De la xénophobie à l’islamophobie : histoire d’une immigration indésirable en France
L’historien français Patrick Boucheron, titulaire de la chaire d’histoire au Collège de France, vient de publier un ouvrage intitulé Histoire mondiale de la France, présenté comme un «projet hors norme», rédigé sous sa direction par 122 historiens. Chacun a traité d’une date marquante de l’histoire de la France dans le monde. Au total, «146 dates portant sur des événements et attirant l’attention sur des événements», et qui «valorisent inévitablement une lecture politique et culturelle». L’immigration, dont celle en provenance d’Algérie, est naturellement présente en force dans ce livre.
L’auteur qui traite de l’immigration situe au milieu des années 1970, moment qualifié de «revirement» dans ce domaine, le réveil des «courants xénophobes» liés aux «inquiétudes économiques». L’Etat français affiche alors «sa volonté de maîtriser l’immigration, placée au centre du débat public». L’historien rappelle les principaux faits qui ont marqué ce tournant dans l’immigration, maghrébine particulièrement : montée de l’extrême-droite et de la xénophobie avec la création, en 1972, du Front national, puis le meeting «Halte à l’immigration sauvage !» à l’initiative des néofascistes d’Ordre nouveau en juin 1973, ainsi que la réapparition des violentes «ratonnades» que les Algériens avaient déjà subies avant l’indépendance.
Dans la même période, la société française, souligne l’auteur, ferme ses portes à l’immigration de travail sur la base des circulaires Marcellin (ministre de l’Intérieur) et Fontanet (ministre du Travail), en 1972, qui subordonnaient le recrutement de travailleurs étrangers à la situation de l’emploi en France et la carte de séjour à la détention d’un emploi. Ces mesures visaient surtout à «contingenter les flux d’immigration des Algériens». L’auteur rappelle que «faute de parvenir à un accord avec les autorités algériennes, cette limitation s’effectue de façon unilatérale, d’abord à l’encontre des “faux touristes” en octobre 1964. L’année suivante, les restrictions sont étendues à l’arrivée des familles algériennes, sans que les autres nationalités soient concernées».

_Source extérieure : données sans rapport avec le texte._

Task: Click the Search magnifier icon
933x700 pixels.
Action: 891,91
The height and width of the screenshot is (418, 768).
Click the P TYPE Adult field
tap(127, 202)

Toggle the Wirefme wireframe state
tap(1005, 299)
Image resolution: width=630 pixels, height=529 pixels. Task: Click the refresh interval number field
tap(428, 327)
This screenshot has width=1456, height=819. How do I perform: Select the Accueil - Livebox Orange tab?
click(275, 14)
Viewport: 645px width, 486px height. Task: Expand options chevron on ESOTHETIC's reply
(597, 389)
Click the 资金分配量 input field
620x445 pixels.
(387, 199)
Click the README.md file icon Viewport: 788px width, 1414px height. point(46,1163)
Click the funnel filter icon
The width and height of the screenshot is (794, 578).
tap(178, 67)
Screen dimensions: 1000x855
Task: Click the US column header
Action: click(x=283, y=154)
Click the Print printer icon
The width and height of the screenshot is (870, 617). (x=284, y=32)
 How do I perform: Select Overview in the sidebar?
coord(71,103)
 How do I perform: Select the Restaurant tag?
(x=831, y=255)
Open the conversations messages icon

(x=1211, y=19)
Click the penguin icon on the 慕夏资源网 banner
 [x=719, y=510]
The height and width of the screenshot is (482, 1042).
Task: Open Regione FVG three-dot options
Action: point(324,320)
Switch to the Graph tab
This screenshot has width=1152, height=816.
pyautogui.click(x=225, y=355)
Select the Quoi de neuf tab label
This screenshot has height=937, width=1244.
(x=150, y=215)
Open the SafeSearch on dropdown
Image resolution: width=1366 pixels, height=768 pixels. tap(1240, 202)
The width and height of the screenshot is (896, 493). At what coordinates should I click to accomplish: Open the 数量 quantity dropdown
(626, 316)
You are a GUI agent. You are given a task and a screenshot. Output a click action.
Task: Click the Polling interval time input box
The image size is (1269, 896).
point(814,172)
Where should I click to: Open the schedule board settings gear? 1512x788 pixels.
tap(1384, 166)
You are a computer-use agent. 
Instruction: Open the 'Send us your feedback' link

En 1974, la politique française connaît une plus grande sévérité en la matière, par l’arrêt de toute nouvelle immigration et par un contrôle rigoureux des entrées et des séjours et, surtout, l’encouragement à des retours volontaires des immigrés dans leur pays d’origine (au «douar»). Un secrétariat d’Etat aux Travailleurs immigrés est créé en juin 1974 et, un mois après, le gouvernement français décide de suspendre l’immigration des travailleurs et des familles. L’auteur signale que cette décision parachève un processus engagé plusieurs années auparavant. «Aucun gouvernement n’a plus remis en cause le principe de la maîtrise des flux migratoires», souligne l’auteur. Pour lui, «le principe de la “maîtrise des flux” est désormais entériné au plus haut niveau de l’Etat».
En juillet 1984, l’instauration d’une carte de résident de dix ans, qui donne le droit d’exercer la profession de son choix sans autorisation, marque, selon l’auteur, «une étape importante» dans la politique d’immigration. Celle-ci va cependant se durcir avec les succès électoraux du Front national servi par un renforcement du discours hostile à l’immigration.
A la suite des attentats perpétrés en France, qui ont fait plusieurs centaines de victimes, «l’enjeu du débat public s’est déplacé pour porter désormais sur l’identité nationale et la place de l’islam». En 2015, «l’idée d’une France ouverte et de toutes les couleurs» est déjà érodée, constate, en conclusion, l’auteur. C’est l’ère de l’islamophobie.